NVIDIA/stdexec

`default_domain::sender_transform()` applied to an rvalue should return an xvalue instead of a prvalue

lewissbaker opened this issue · 0 comments

The specification in P2300 says that sender_transform() should be expression equivalent to std::forward<Sndr>(sndr) if the tag_of_t<Sndr> doesn't have its own sender_transform() overload.

However, the current implementation is forcibly returning a prvalue that requires move-constructing the input sender.

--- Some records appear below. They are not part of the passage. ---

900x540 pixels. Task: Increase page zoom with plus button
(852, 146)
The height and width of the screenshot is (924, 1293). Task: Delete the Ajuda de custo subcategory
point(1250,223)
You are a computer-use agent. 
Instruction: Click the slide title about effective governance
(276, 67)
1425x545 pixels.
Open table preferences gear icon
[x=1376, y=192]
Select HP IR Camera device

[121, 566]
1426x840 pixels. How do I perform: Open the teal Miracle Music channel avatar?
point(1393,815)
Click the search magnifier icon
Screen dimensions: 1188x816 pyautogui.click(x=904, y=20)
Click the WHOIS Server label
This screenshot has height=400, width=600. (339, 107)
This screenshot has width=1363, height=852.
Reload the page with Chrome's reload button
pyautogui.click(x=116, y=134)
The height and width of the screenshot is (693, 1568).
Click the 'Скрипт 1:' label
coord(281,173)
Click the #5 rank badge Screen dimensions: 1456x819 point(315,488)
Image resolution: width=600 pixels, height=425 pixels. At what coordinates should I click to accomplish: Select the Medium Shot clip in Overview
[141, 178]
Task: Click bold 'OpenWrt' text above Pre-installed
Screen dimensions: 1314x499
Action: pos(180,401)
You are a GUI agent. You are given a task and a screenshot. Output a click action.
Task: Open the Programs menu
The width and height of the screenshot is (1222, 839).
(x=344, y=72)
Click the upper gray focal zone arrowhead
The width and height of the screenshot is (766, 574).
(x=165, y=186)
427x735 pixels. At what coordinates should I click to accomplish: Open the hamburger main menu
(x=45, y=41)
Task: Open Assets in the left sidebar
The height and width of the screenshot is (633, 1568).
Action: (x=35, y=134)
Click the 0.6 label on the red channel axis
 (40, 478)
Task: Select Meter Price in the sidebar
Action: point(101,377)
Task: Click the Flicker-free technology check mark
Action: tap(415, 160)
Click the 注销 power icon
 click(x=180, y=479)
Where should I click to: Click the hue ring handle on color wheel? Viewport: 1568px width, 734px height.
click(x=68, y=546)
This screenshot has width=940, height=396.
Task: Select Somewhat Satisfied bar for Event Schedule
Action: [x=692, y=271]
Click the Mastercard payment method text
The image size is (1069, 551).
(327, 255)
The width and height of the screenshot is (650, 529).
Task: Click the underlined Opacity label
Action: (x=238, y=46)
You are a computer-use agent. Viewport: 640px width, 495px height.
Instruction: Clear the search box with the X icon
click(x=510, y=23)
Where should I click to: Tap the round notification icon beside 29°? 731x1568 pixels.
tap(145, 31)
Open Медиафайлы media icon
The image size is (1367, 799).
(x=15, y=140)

// Called without the environment during eager customization
template <class _Sender>
STDEXEC_ATTRIBUTE((always_inline))
decltype(auto)
transform_sender(_Sender&& __sndr) const
noexcept(__domain::__is_nothrow_transform_sender<_Sender>()) {
// Look for a legacy customization for the given tag, and if found, apply it.
if constexpr (__callable<__sexpr_apply_t, _Sender, __domain::__legacy_customization>) {
return stdexec::__sexpr_apply(
static_cast<_Sender&&>(__sndr), __domain::__legacy_customization());
} else if constexpr (__domain::__has_default_transform_sender<_Sender>) {
return tag_of_t<_Sender>().transform_sender(static_cast<_Sender&&>(__sndr));
} else {
return static_cast<_Sender>(static_cast<_Sender&&>(__sndr));
}
}
// Called with an environment during lazy customization
template <class _Sender, class _Env>
STDEXEC_ATTRIBUTE((always_inline))
decltype(auto)
transform_sender(_Sender&& __sndr, const _Env& __env) const
noexcept(__domain::__is_nothrow_transform_sender<_Sender, _Env>()) {
if constexpr (__domain::__has_default_transform_sender<_Sender, _Env>) {
return tag_of_t<_Sender>().transform_sender(static_cast<_Sender&&>(__sndr), __env);
} else {
return static_cast<_Sender>(static_cast<_Sender&&>(__sndr));
}
}

I think we need to change the line as follows so it returns an xvalue when passed an rvalue

-return static_cast<_Sender>(static_cast<_Sender&&>(__sndr));
+return static_cast<_Sender&&>(__sndr);

We may also want to update some algorithms to avoid making copies / take advantage of copy-elision in cases when we are using the default-domain which has a no-op eager sender_transform.

e.g. see finally() algorithm implementation:
https://github.com/NVIDIA/stdexec/blob/4e573c3617a045c7b58ca007df373f6721f839dd/include/exec/finally.hpp#L306-314

This first constructs the default finally-sender using __make_sexpr<finally_t> which necessarily moves the input senders into this sender. But then because it passes through transform_sender, we can't take advantage of copy-elision and so in cases where the domain does not have a transform for the input sender, we end up having to do a move when returning from operator() anyway.

I think to get around this extra copy you'd need to do something like:

if constexpr (domain_has_customization_for<Domain, SenderType>) {
  return stdexec::transform_sender(domain, __make_sexpr<CPO>(...), env);
} else {
  return __make_sexpr<CPO>(...);
}

Alternatively, we could have transform_sender() take a lambda that produces the sender and then we can do copy-elision on return path through both transform_sender and operator().